Grossroots 1: Kid Rock - Devil Without a Cause
I love music. I have fallen in and out of love with a lot of music as time has passed. So, every now and then I’ll revisit something I used to love just to shame myself. This is Grossroots.
Kid Rock’s Devil Without a Cause was the fifth CD I ever bought. I was 14, and I learned every lyric while probably only knowing what 20% of these lyrics meant (including 5% of "knowing”). Now, I’m 29 years old and am still unsure of 20% of the lyrics(1). I still know every word of this album, though. God help me, I will die knowing more Kid Rock lyrics than current world leaders. In 1998, it was a head-banging good time with big guitar riffs and raps about being better than everyone else. Also he had a rapping midget(2) in his entourage, which no one else in the nu metal game could claim. That’s a kind of realness no amount of middle fingers and power chords could buy.

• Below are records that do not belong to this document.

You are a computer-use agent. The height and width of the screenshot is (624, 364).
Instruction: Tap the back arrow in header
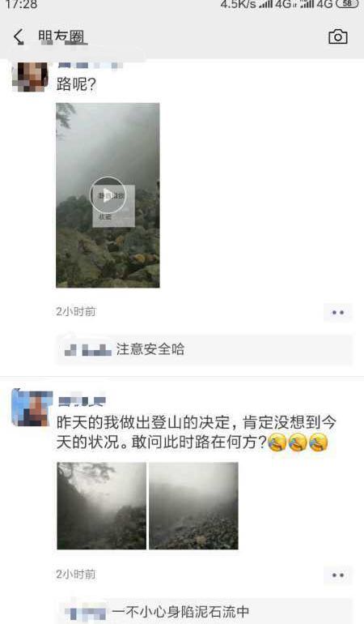coord(19,36)
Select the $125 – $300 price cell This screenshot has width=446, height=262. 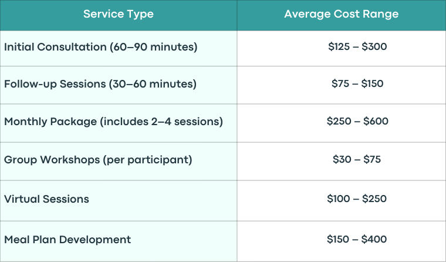(x=342, y=48)
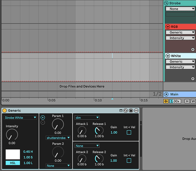Image resolution: width=196 pixels, height=171 pixels.
Task: Click the HSL color mode button
Action: pyautogui.click(x=13, y=163)
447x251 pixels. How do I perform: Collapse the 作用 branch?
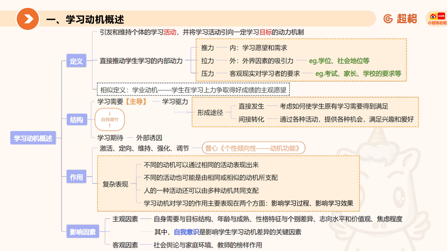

In hindsight, nu metal might be the reason we have Men’s Rights Activists and #gamergate now. Times have changed, and a musical movement built around being angry at unspecified others for... being others has aged unbelievably poorly. It would be redundant to point out that a Kid Rock album in 1998 would be sexist and especially homophobic, given, well, Kid Rock in 2015, but it is. It’s a party album where if you’re not partying, you’re a faggot, and if you’re a woman, you’re probably fucking Kid Rock (and even if you’re fucking Kid Rock, you’re still a bitch!). Nine million CD buyers thought that this was a good kind of party.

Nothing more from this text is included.